What do we really know about why employees comply with security policy?

Add to my custom PDF

Seeing the Forest and the Trees: A Meta-Analysis of the Antecedents to Information Security Policy Compliance

Information security policies are formalized employee guidelines for the use of IT. Organizations rely on these policies as employees account for a large percentage of security incidents. Current literature lacks consensus regarding key drivers of policy compliance and is uncertain as to how they perform under different conditions. This study aims to holistically investigate the findings of prior research in order to clarify what is important for security policy compliance.

Cram et al. conducted an analysis of 95 research papers, classifying them into 17 distinct categories. They then determined which of the categories were most strongly predictive of security policy compliance. Conference papers, dissertations and unpublished papers were all included in the studies collection. Four factors explaining inconsistencies within the literature were identified:

1) studies measuring compliance vs others measuring policy violation, which are not necessarily opposites

2) studies measuring actual compliance vs others measuring intended compliance

3) studies concerned with general security policies vs others concerned with specific policies (e.g. antivirus software and data backups)

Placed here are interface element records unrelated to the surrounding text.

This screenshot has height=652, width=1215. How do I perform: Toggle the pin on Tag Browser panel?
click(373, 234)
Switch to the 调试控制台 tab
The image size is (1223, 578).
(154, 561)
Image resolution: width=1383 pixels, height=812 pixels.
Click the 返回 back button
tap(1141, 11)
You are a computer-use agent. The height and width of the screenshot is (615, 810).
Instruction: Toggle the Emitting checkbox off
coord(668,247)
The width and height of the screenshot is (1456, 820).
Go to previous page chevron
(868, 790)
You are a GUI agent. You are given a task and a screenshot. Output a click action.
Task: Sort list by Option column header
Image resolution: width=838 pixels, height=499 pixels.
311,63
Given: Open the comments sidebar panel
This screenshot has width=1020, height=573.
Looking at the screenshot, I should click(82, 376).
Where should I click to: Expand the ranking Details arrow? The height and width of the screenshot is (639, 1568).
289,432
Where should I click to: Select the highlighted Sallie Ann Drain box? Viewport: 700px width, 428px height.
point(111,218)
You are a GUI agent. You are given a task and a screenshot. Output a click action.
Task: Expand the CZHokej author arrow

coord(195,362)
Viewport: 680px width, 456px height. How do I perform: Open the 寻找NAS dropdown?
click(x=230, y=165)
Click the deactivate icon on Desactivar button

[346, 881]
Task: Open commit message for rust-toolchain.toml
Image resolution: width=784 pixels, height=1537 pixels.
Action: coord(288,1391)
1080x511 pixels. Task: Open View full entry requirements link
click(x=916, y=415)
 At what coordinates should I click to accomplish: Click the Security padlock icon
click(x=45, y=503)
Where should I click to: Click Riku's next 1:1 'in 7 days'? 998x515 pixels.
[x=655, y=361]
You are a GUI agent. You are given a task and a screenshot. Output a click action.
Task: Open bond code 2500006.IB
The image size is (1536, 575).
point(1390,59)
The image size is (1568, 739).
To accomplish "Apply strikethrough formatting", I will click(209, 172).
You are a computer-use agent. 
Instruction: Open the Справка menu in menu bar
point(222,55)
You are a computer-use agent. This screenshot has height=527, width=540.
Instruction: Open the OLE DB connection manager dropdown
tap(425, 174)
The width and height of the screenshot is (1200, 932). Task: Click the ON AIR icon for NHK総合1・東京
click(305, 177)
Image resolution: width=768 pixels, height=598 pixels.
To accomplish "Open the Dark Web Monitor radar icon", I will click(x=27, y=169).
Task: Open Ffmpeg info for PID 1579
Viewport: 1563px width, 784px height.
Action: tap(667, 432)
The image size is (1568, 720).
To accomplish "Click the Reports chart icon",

4) the location and national culture of the participants

Three of the top five strongest categories in explaining policy compliance are all oriented around employee values: attitude, personal norms and ethics, normative beliefs. In comparison, the categories that are generally seen as being more easily manipulated by management, such as punishment and rewards, are among the weakest in predicting security policy compliance. Activities related to perceptions of security policy usefulness and training present a mid-range importance in predicting policy compliance. The analysis of factors of inconsistency in current literature revealed that:

  • Policy compliance and violation should not be considered opposite views of the same construct.
  • Past work suggesting the use of intended compliance as a proxy for actual compliance is not uniformly reliable.
  • Employees interpret the narrow scope of specific policies to correspond to diminished sanctions, in comparison to more severe punishments for general policies.
  • Cultural factors can influence compliance. There are significant differences between the Asia- Pacific, Europe and North America regions.

This study presents practical insights for the management of security policy. For instance, managers may benefit in hiring employees with attitudes and beliefs consistent with organizational objectives, rather than focusing on punishment and rewards. Convincing employees of the value of policies is especially important, for example by sharing anecdotal evidence of how they have mitigated security incidents in the past. Managers can also assign a security champion to each project team to provide accessible training and increase team security effectiveness.

Security policy compliance is motivated more by employee values than punishement and rewards.